Comparison of Natural and Constructed Soil Profiles
| Natural Soil Horizons | Constructed Soil |
|---|---|
| O: organic layer | Organic mulch application to protect topsoil and provide habitat and nutrients to soil organisms (excluded in projects with rapid revegetation |
| A: surface or topsoil | Manufactured topsoil that serves as the primary rooting medium; high fertility; carefully designed to meet specific requirements |
| B: subsoil or mineral soil | Bulk material to add rooting volume and increase nutrient and water storage capacity; requirements are less strict |
| C: substratum (parent material | Drainage layer with high porosity and high density (sand or gravel); no organic matter; thickness determined by drainage requirements |

== Components of constructed soils ==
Constructed soils generally consist of three components: a mineral fraction, organic fraction, and carbon source. Each contributes different features to the soil. Selection of the individual materials making up each component depends on the specific objectives and parameters of a constructed soil project. The ratios of these components are determined by the target outcomes as well as considerations like cost and availability of materials, and how the components act when mixed. Not all options will combine well into a uniform soil mixture.

=== Mineral fraction ===
The mineral fraction forms the matrix of the soil, determining the final texture (relative percentages of sand, silt, and clay). The texture and proportion of mineral material determines the soil aeration and drainage and influences the soil structure. Beyond the size, physical properties such as the roundness of sand particles can also influence the packing of grains, changing the pore size distribution. Texture and angularity of grains also impacts the shear strength of a soil. The mineralogy of this material determines how quickly the soil will weather when subjected to the environment and which elements will be released, changing the physical and chemical characteristics of the soil over time.

=== Organic fraction ===
The organic material fraction consists of decomposed or partially decomposed organic matter. It is necessary to provide essential macronutrients and micronutrients to plants and soil organisms. This material commonly has a high water-content and high water-holding capacity. In topsoil, organic matter should not exceed 15% by weight, or approximately one-third of soil particles. Above this limit, the soil will become prone to settlement, consolidation, and waterlogging. If soil remains waterlogged over an extended period of time, the soil will become anoxic, killing most plants and many soil organisms. The selection of organic amendments can significantly influence the resulting soil properties and soil quality.

=== Carbon fraction ===
In constructed soils, the carbon source is distinguished from the organic component as it is made up of materials that will decompose slowly, providing organic matter over time. Carbon is essential to the mediation of the organic matter decomposition rate in soils. A moderate carbon-to-nitrogen ratio (C:N ~ 20:1) will keep this rate at a level that provides a sustained release of nutrients into the soil. This material also influences water retention in the soil.

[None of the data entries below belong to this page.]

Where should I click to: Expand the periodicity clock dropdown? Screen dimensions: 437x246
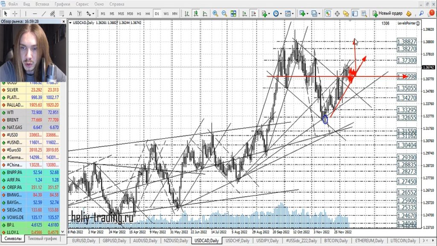[x=277, y=13]
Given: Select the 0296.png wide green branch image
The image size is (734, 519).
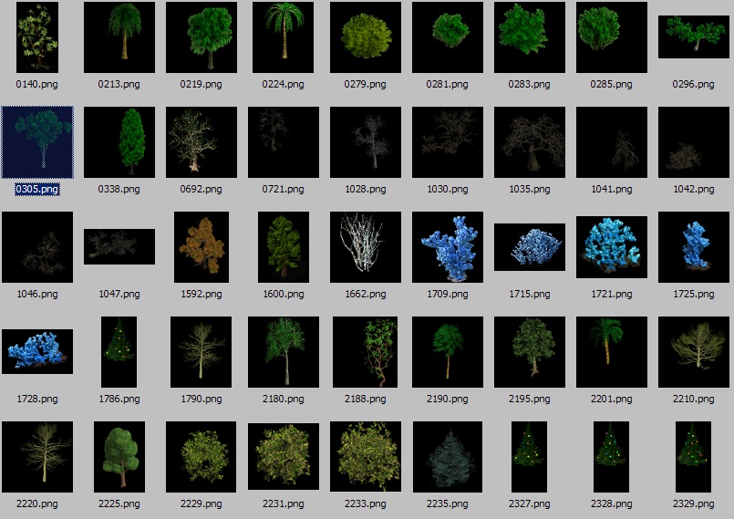Looking at the screenshot, I should point(694,36).
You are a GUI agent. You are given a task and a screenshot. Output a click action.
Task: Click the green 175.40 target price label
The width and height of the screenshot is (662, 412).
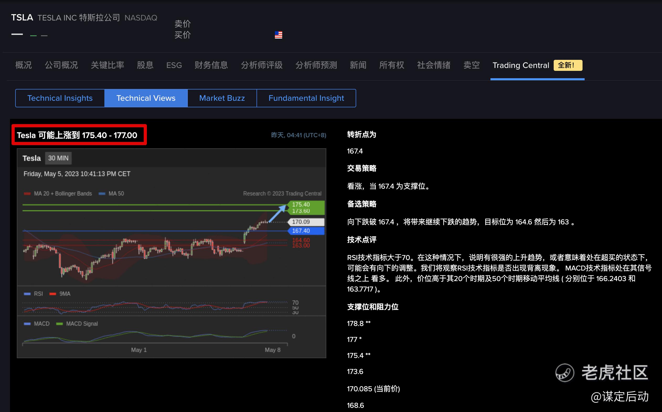click(x=306, y=205)
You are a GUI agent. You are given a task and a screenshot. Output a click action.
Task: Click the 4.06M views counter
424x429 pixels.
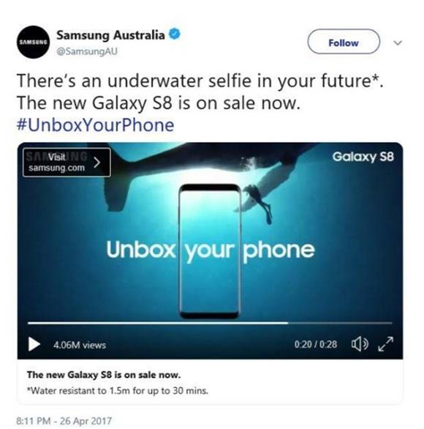point(80,345)
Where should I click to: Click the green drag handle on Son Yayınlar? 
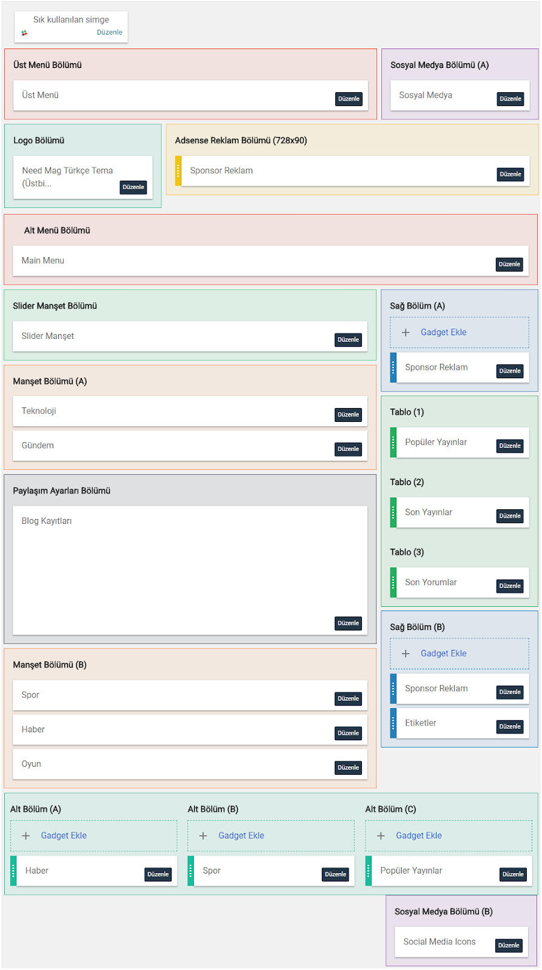393,512
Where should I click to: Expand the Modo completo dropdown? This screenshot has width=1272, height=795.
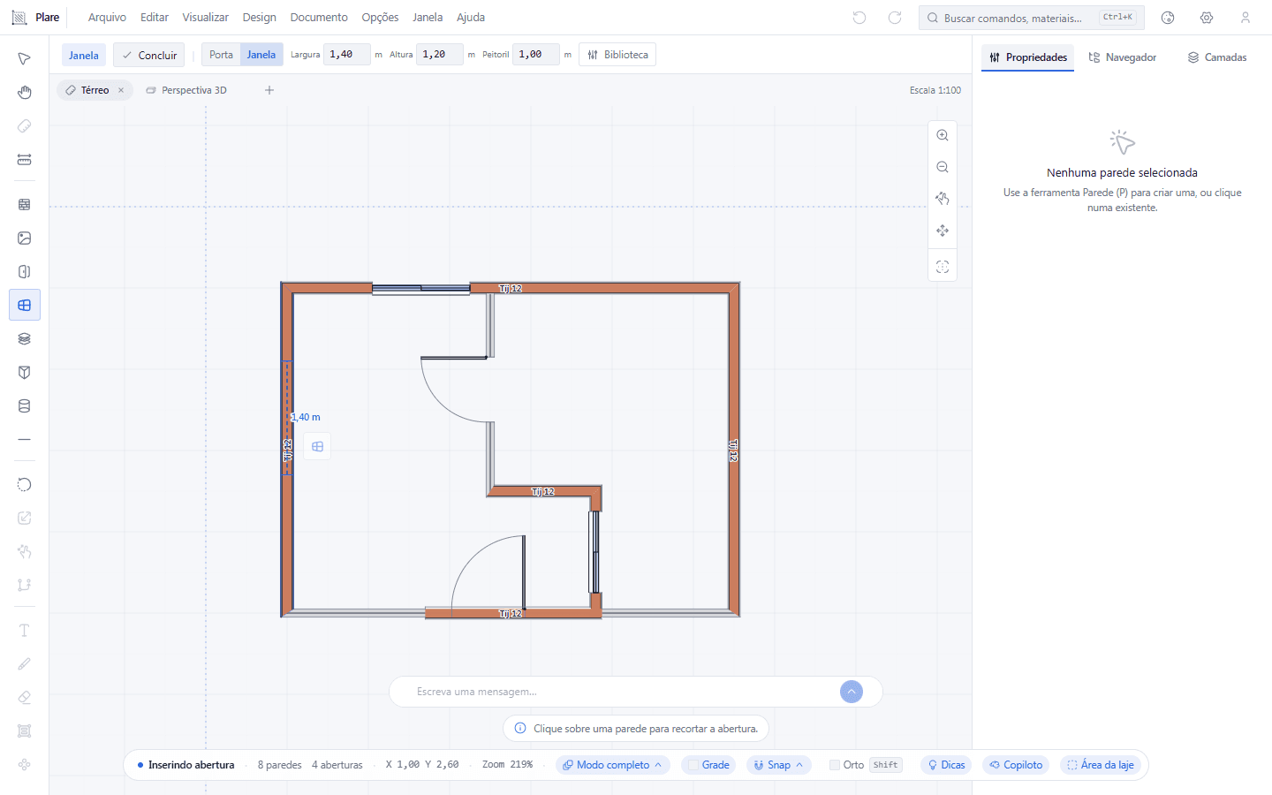click(613, 765)
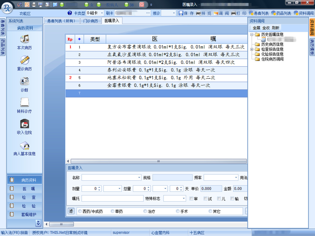Select the 转科诊疗 transfer icon
This screenshot has height=236, width=315.
click(x=24, y=103)
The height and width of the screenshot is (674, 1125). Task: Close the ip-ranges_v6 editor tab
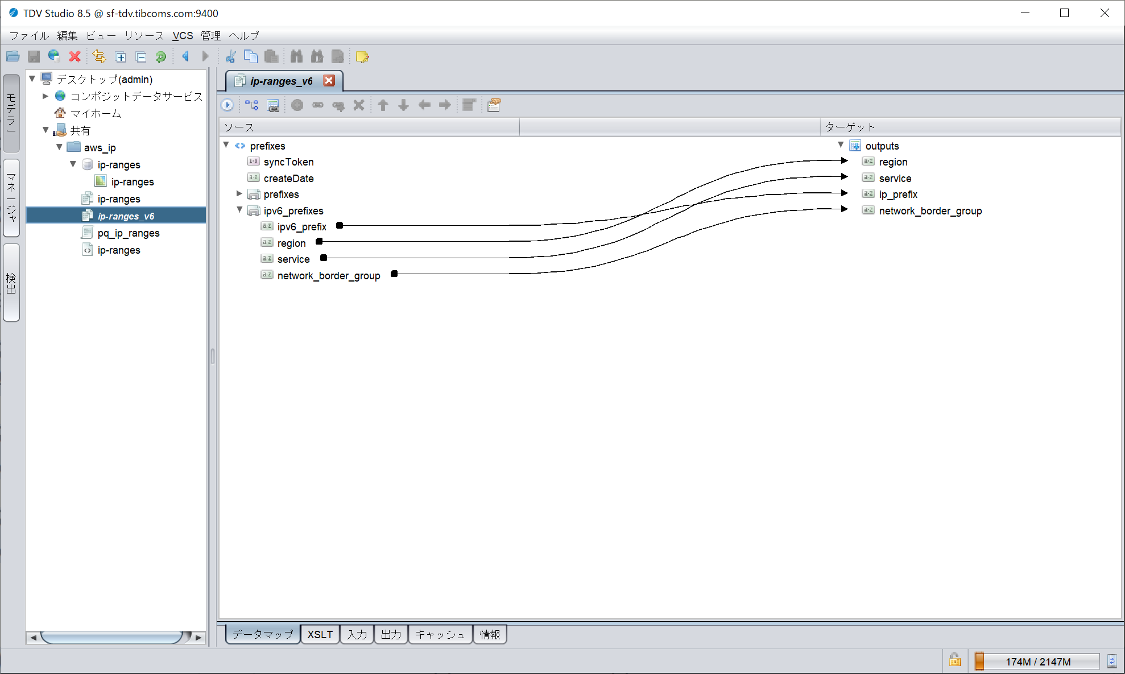tap(329, 80)
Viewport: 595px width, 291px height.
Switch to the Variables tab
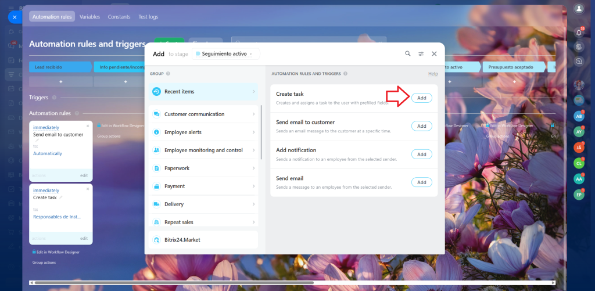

Examples of Constructed Soil Materials
| Mineral | Organic | Carbon |
|---|---|---|
| sand silt clay gravel | compost peat manure biosolids | sawdust wood pulp wood chips tree bark biochar straw |

== Biological component ==
Soil, by definition, includes living organisms. However, constructed soils do not typically include this factor in the development of soil mixtures. It is expected that biotic processes will initiate themselves as a site revegetates and soil formation (pedogenesis) begins. Biotic processes are critical in the aggregation of soil particles and development of stable soil structure, something which constructed soils typically lack. The selection of plants for revegetation will impact the soil biome progression. There have also been recent developments in inoculating the soil with specific organisms through methods like direct vegetation transfer. Improved understanding of soil quality in stockpiles over time also has the potential to increase the retention of soil microorganisms.